**WHAT YOU NEED TO DO:**
Everything from the line containing "You are a GUI" through the line containing "Screen dimensions: 1236x800" should be repeated exactly, and nothing else from the data.

*** GIVEN RECORDS ***

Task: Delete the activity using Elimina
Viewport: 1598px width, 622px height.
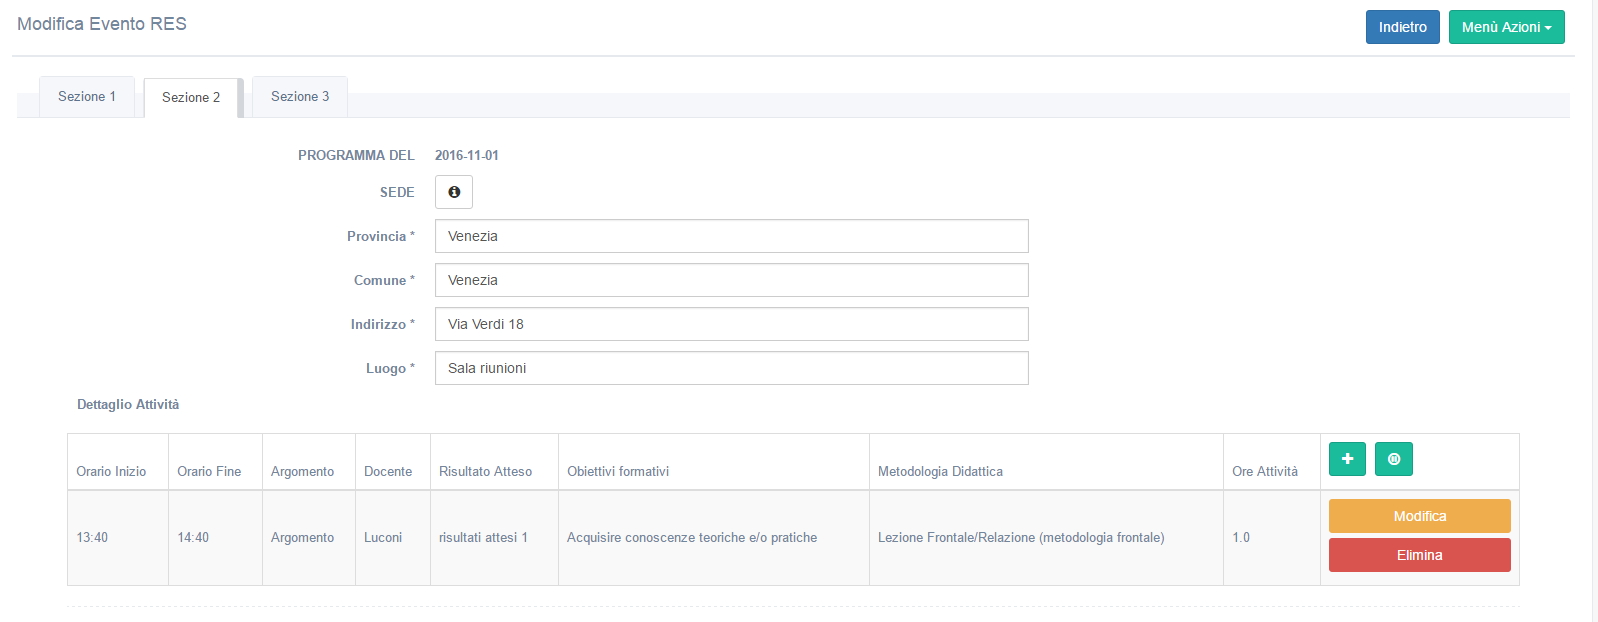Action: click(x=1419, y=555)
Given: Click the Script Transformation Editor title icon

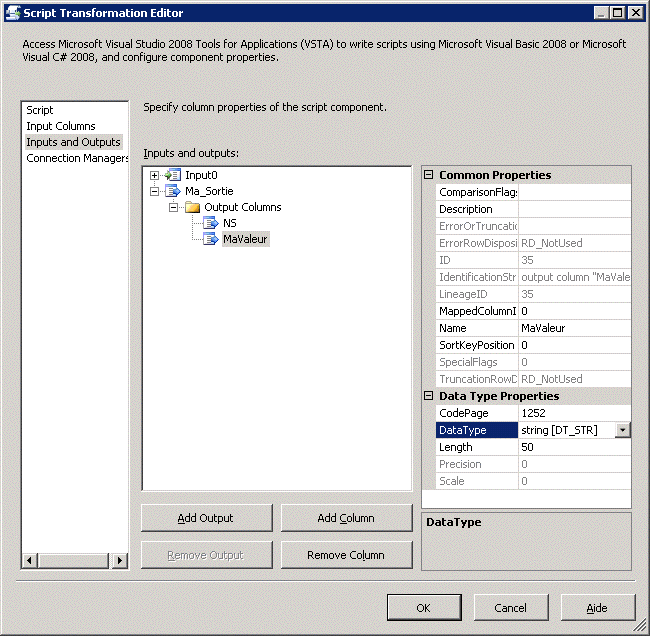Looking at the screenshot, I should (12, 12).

*** End of GIVEN RECORDS ***
*** GIVEN RECORDS ***

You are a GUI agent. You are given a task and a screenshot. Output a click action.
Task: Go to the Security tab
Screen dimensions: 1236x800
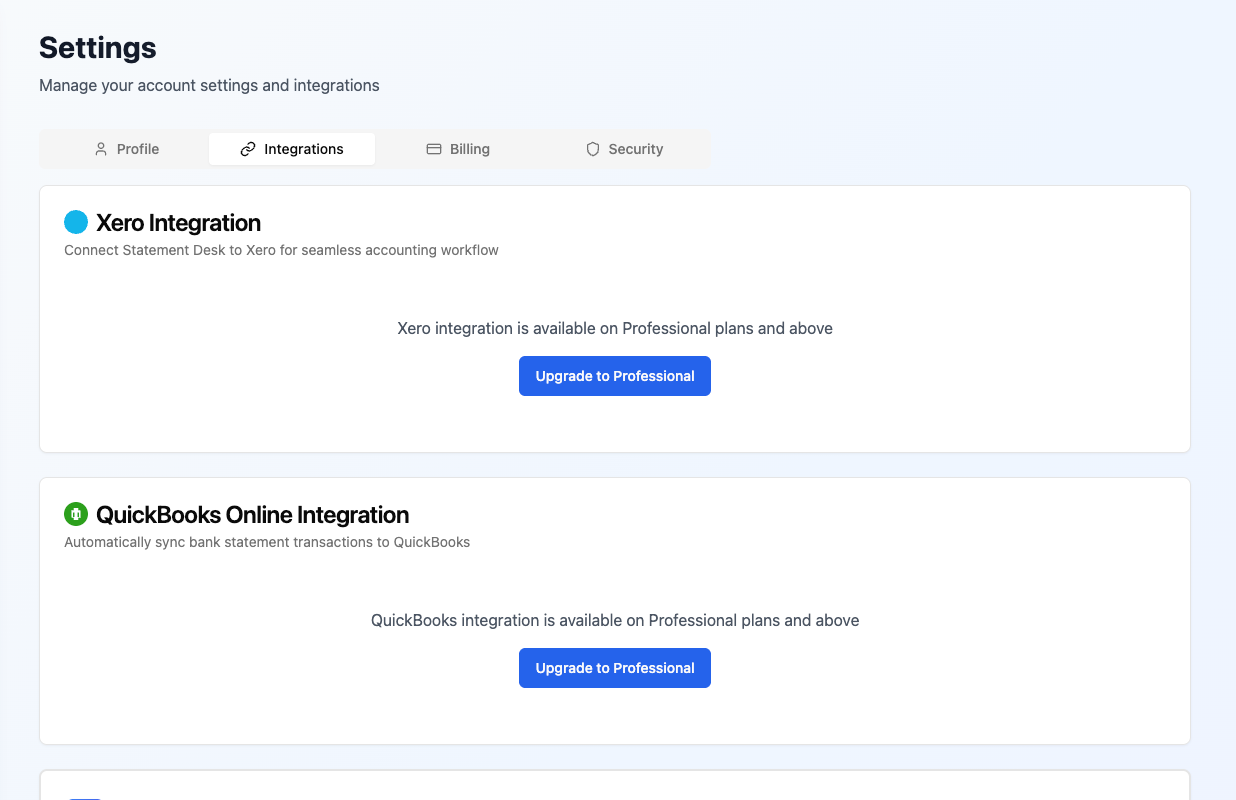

*** End of GIVEN RECORDS ***

**TASK ANSWER:**
You are a GUI agent. You are given a task and a screenshot. Output a click action.
Task: Go to the Security tab
Screen dimensions: 1236x800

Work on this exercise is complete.